Economics and Urban Geography of Europe
*Europe has a larger economy than any other continent in the
world. Europe as a whole produces $16 trillion dollars worth of
goods each year.
*Europe’s most productive country is Germany, which is also the 3rd
most productive country in the world, behind the USA and Japan (5th if
adjusted for purchasing power parity, behind the USA, PROC, Japan, and
India). Its nominal GDP is $2.9 trillion a year. Germany is
also the world’s #1 exporter of manufactured goods—mostly advanced
machinery, such as automobiles, and high-tech equipment.
*The UK is second in Europe (4th worldwide), with $2.29 trillion,
France is 3rd (5th) with $2.21 trillion, Italy is 4th (6th), with $1.8
trillion, and Spain is fifth (8th) with $1.1 trillion (although it is
lower than Russia if adjusted for purchasing power parity).
*The microstates of Europe tend to make their money from sales of
postage stamps, from tourism, and especially as tax havens or as free
ports, in which goods are sold without duties (taxes and
tariffs). The Vatican, of course, is supported by the donations
of the worldwide Catholic Church.
*Europe is still a centre of manufacturing, and its traditional
manufacturing nations are in Western Europe: Britain, northern
France, Benelux, western Germany, Switzerland, northern Italy.
However, the high cost of labour and many environmental and business
restrictions in Western Europe have led many companies to begin moving
to Eastern Europe or out of the continent altogether. This has
kept unemployment relatively high in much of Europe, despite the
continent’s overall high GDP.
*Agriculture remains important in Europe, partly because it has been
carefully maintained by the CAP and other government subsidies.
This is expensive, however: the CAP takes up 40% of all the EU’s
government expenditures. Today, more Europeans are employed in
agriculture than in any other single industry, although the number
varies widely by nationality: 2% of British people are employed
in agriculture, whereas 50% of Albanians are. Many of these
farmers still work on small family farms of about 30 acres.
*Services are important in Europe, too, especially in tourism, and 60%
of all Europeans work in some sort of service industry (compared to 75%
*Much of Europe’s economy is based around its cities, most of which are hundreds or (usually) thousands of years old.
*Europe’s cities are different from those in America, particularly in
their inner cities, in that they were never designed for automobiles,
so things tend to be smaller, closer together, and easier to access by
foot. Although many cities do have a largely un-lived-in Central
Business District and growing suburbs, many still have vibrant
downtowns and real neighbourhoods.
*Paris, thanks to Napoleon III, is an exception to the tendency of old
European city centres to have narrow, crowded streets—it has wide
boulevards to make it hard for revolutionaries to set up barricades.

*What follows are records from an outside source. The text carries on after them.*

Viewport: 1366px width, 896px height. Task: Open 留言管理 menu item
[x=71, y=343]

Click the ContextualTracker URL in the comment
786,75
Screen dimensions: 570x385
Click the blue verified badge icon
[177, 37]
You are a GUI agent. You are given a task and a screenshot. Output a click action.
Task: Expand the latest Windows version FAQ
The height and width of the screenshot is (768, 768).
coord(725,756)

*The most populous metropolitan area in Europe is Moscow (#15
worldwide) with about 13,600,000 people. Second is London (#18)
with 11,850,000; third is Paris (#24) with 11,570,000 (although the
Rhine-Ruhr area of Germany has many cities that have nearly become a
megalopolis with a slightly higher population than the Paris Area);
fourth is Istanbul with 11,332,000, which we will study later, when we
look at the Middle East, fifth is the Milan area, with 6,500,000, sixth
is Madrid with 5,600,000, and seventh is Saint Petersburg with
*Many of Europe’s nations have Primate City Syndrome: Paris, with
a regional population of 11.57 million contains at least one in every
six citizens of France. London is also a primate city, as are
Prague, Budapest, Vienna, and many others.
*In most cases, the primate city is the capital city, because the
national governments wanted to put as much power in their own hands as
possible. Some places have avoided this, however, notably the
Netherlands, which have long named Amsterdam as their capital, while
keeping most government offices in The Hague (so it could not compete
with any of the major cities).
*Germany and Italy do not suffer from Primate City syndrome (Rome is
not even Italy’s biggest city), nor does Spain or Poland. This
has a great deal to do, especially in the case of Italy and Poland,
with the histories of these countries, which experienced long periods
of time in which they were not unified nation-states.
*The European Union does not have a capital, but most of its major
government offices are in Brussels, capital of Belgium, and this is
often treated as the capital of the EU.